I am really amazed at the resistance to this.


----------



## Bobm

Heres a artice by Rich Tucker about this

Everyone wants to retire at 50. Well, I've got a plan that will allow to do just that. You might want to write this down and try it yourself.

First, determine how much money you'll need to live on in 2018. In my case, the house should be almost paid for and the children should be almost out of it. Inflation is a wild card, but I assumed that $50,000 would be enough to see me comfortably through the year. After all, I want to have enough to travel and enjoy myself. So I wrote myself an I.O.U.

"Dear Rich: I promise to pay you the sum of $50,000 on Jan. 1, 2018. 
(signed) Rich Tucker."

That piece of paper is now stored in a safe, along with other vital documents (passports, house deed, car title). I'll do the same thing once a year each year until 2018. This plan should carry me comfortably through 2032.
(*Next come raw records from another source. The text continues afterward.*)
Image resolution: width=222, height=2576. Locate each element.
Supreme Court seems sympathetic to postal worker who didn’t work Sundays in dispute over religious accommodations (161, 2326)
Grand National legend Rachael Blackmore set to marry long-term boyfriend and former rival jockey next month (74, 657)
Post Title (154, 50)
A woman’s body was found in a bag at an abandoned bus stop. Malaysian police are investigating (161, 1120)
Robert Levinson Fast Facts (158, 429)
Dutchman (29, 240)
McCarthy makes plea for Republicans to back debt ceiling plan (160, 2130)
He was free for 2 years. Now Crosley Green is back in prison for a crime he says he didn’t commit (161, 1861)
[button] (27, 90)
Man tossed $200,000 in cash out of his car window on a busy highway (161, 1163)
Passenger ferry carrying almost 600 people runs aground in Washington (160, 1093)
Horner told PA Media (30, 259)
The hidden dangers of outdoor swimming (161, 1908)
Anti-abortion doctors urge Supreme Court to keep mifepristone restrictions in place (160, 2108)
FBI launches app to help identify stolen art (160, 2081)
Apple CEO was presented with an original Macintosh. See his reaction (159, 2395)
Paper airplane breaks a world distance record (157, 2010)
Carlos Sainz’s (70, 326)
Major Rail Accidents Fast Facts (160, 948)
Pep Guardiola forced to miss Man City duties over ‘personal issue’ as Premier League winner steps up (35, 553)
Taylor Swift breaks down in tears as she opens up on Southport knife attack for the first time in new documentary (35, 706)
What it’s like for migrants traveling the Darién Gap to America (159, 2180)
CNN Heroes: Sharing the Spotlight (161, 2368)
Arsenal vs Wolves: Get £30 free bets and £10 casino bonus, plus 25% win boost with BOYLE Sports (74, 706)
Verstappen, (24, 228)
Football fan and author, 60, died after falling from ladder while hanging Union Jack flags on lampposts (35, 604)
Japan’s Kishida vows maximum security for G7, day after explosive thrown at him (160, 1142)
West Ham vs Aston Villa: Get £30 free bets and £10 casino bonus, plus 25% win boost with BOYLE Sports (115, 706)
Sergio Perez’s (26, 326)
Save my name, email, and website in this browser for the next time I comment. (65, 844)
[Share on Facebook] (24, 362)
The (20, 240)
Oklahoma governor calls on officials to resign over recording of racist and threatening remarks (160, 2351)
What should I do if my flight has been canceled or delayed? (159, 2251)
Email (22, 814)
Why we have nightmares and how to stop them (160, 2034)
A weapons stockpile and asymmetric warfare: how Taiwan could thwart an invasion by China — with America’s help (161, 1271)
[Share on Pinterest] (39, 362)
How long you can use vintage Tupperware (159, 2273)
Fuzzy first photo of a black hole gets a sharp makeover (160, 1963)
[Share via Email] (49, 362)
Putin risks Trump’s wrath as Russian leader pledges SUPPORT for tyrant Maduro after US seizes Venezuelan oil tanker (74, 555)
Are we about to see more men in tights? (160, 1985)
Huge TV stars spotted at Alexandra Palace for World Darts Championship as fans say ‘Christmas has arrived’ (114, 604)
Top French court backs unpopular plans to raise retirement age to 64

There. Retirement planned for. 

Of course, I'm no fool. I'm already anticipating that the cost of living is going to go up every year. So, every year from now on, I'll add a generous cost of living increase to my annual I.O.U. Say, $2,000 per year. So next year, when I write myself a note for Jan. 1, 2019, it'll be for $52,000. And so on until I actually retire.

*See any problems with my scheme?* It really seems flawless. After all, I wouldn't lie to myself. If I've vowed to pay myself $50,000, well, I'm going to do it. No matter how hard or long I have to work in 2018 to earn that retirement money.

*This is exactly how the U.S. government is preparing for everyone's retirement. Social Security is the national retirement plan. But, starting in 2018, there's nothing there but I.O.U.s. * 

That's probably not what you've heard. Various reports claim Social Security is safe and secure. In their annual report this year, the program's trustees insisted it would be able to pay benefits through 2042. A recent Congressional Budget Office report is even more optimistic. It says Social Security is solid through 2052.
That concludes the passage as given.